I recently picked up a postcard with a map of North Fork wineries which labeled them as either “petit” or “grand” wine houses.  Peconic Cellar Door is definitely one of the most petit of the petit places, a sliver of a storefront with room for a couple of tables and a narrow bar with four stools.  A sign on the door warns that they will not accept groups of more than six, adding, “Sorry, arriving in more than one car doesn’t count as separate groups.”  I suppose what you could do is have one part of your group go to the Winemaker Studio, which is right next door, connected to Cellar Door by an open doorway.

 

That’s not a bad idea, actually, since both tasting rooms offer similarly intimate experiences, and the ability to taste some interesting boutique wines.  Peconic Cellar Door is something different on the North Fork, as it is one of the few wineries owned and run by women (One Woman is the only other one I can think of, since Comtesse Therese closed a few years ago.).  In fact, if you go on their web page and click on “Meet the Cru,” you might notice that the entire crew is female.

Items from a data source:
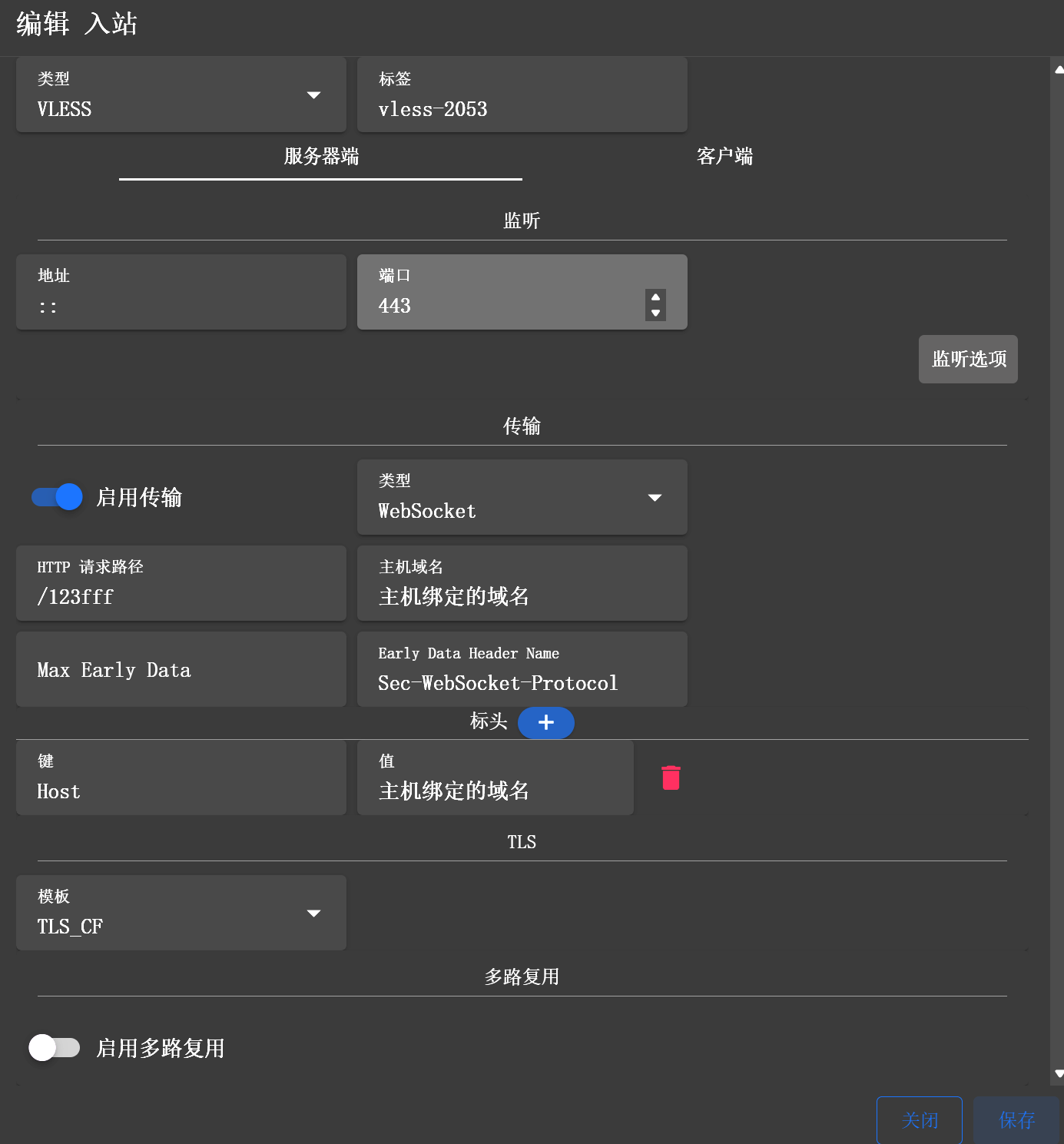Open the VLESS inbound type dropdown
Viewport: 1064px width, 1144px height.
pyautogui.click(x=181, y=95)
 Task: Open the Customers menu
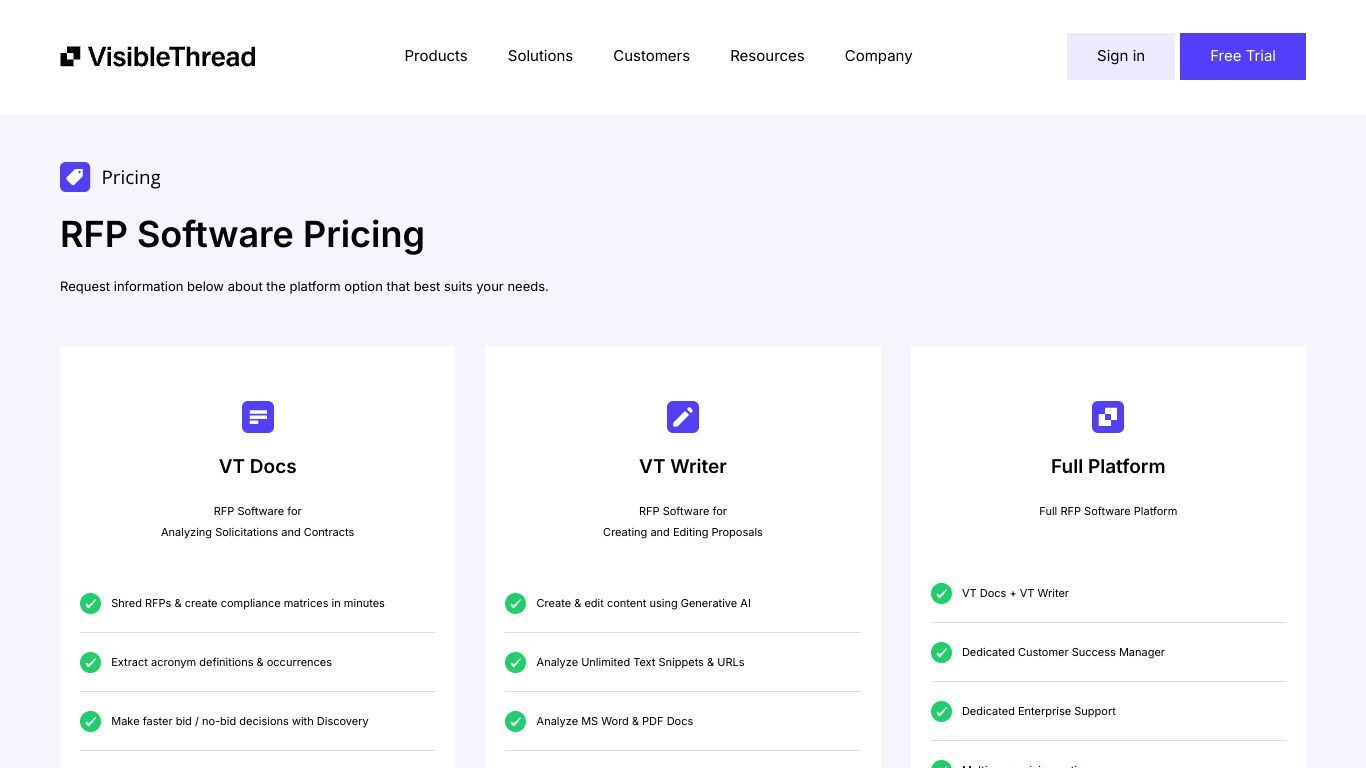pyautogui.click(x=651, y=56)
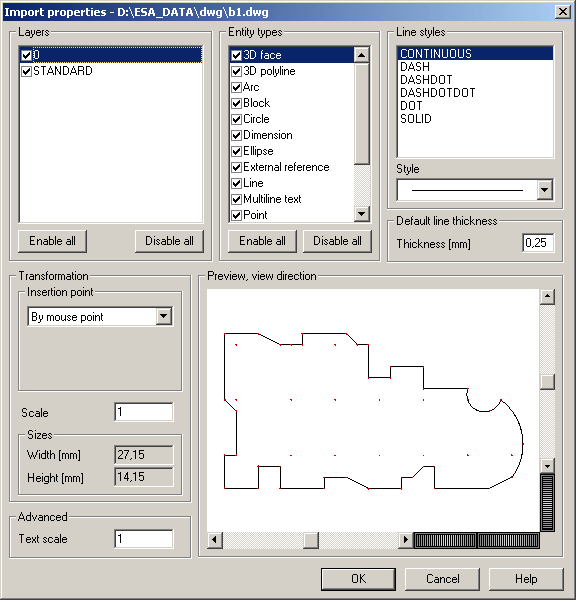Click Enable all under Entity types

point(262,241)
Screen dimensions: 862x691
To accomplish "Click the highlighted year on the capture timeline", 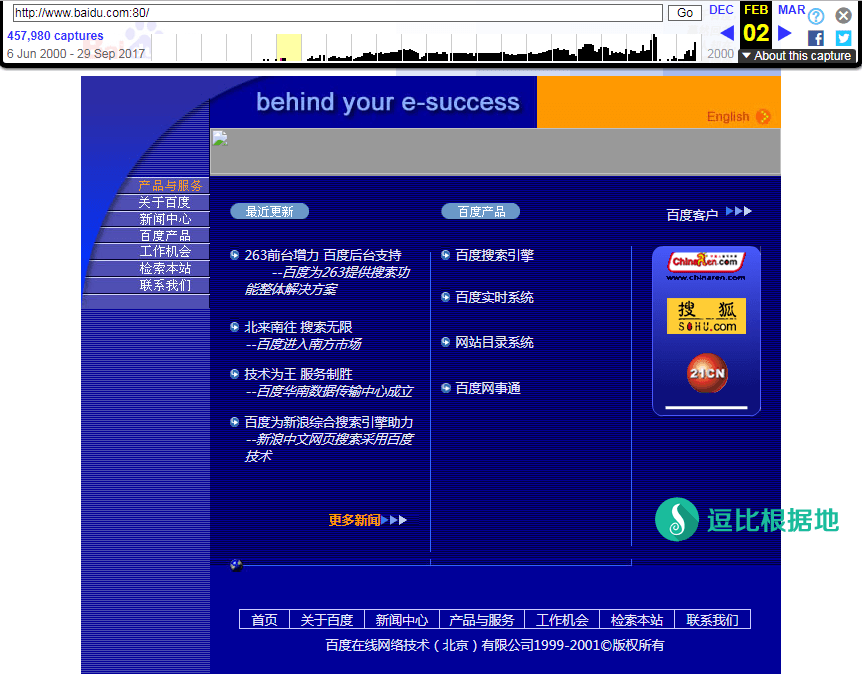I will 289,47.
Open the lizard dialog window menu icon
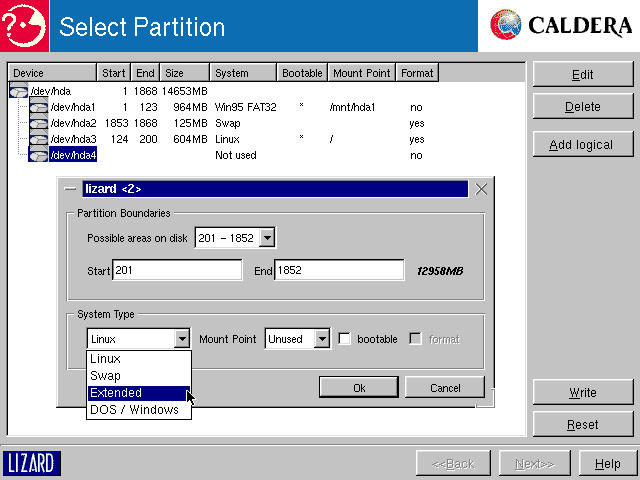Viewport: 640px width, 480px height. click(70, 189)
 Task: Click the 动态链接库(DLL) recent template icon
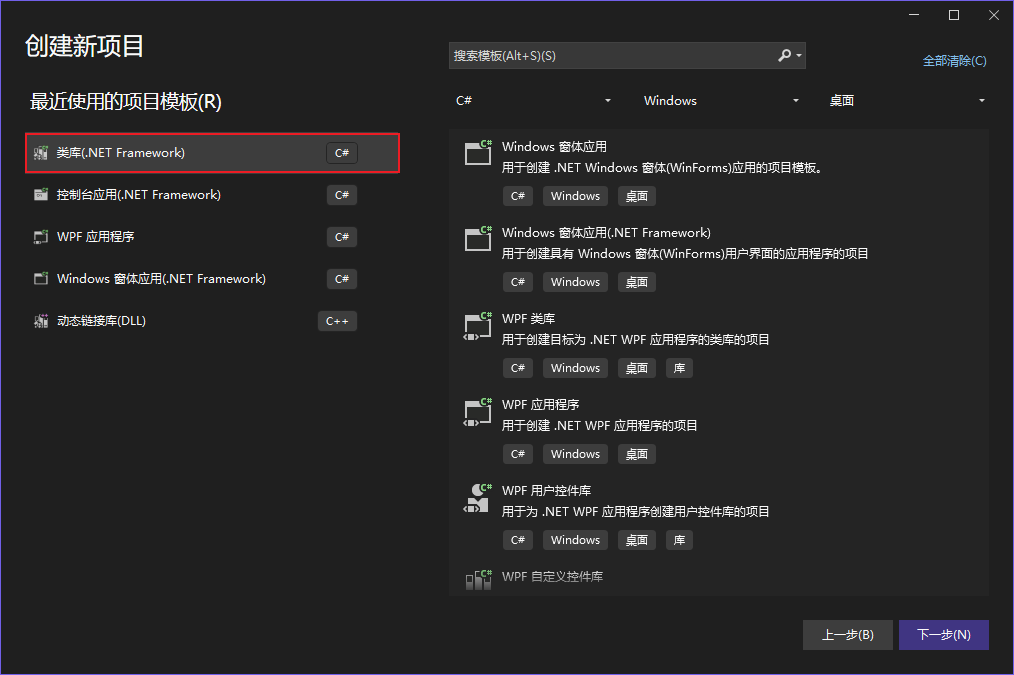pos(40,320)
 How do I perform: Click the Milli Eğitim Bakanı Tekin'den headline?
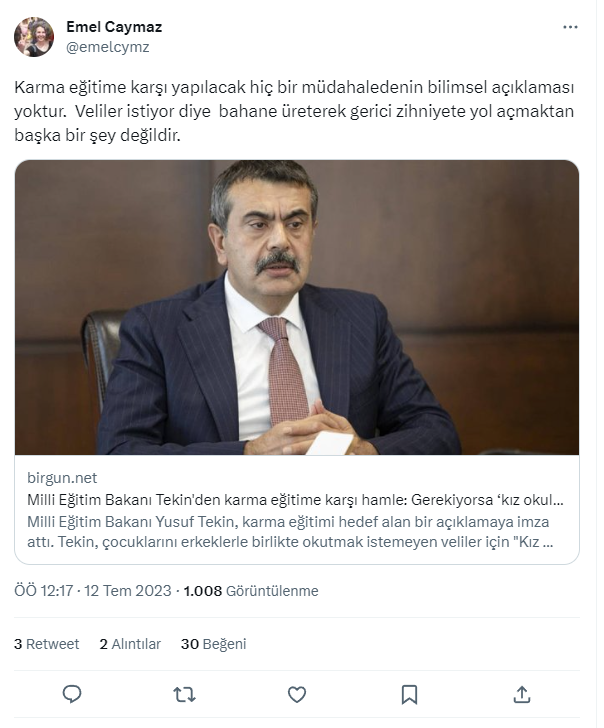pos(295,500)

## [Requests]
• a. Using the excerpt on Peconic Cellar Door, decide whether each statement agrees with it. Answer yes or no for each and quote the words of the excerpt that settle it.
(i) Peconic Cellar Door does not take groups larger than six.
(ii) The Winemaker Studio is located across the street from Cellar Door.
(iii) Comtesse Therese is still operating as a winery.
• b. Answer these questions from the excerpt on Peconic Cellar Door:
(i) How many stools does the bar have?
(ii) What two labels did the postcard map give the wineries?
(iii) Which link on the web page leads to the crew?

## [Answers per task]
• a.
(i) Yes: "they will not accept groups of more than six"
(ii) No: "right next door, connected to Cellar Door by an open doorway"
(iii) No: "since Comtesse Therese closed a few years ago"

• b.
(i) Four.
(ii) "Petit" or "grand."
(iii) "Meet the Cru."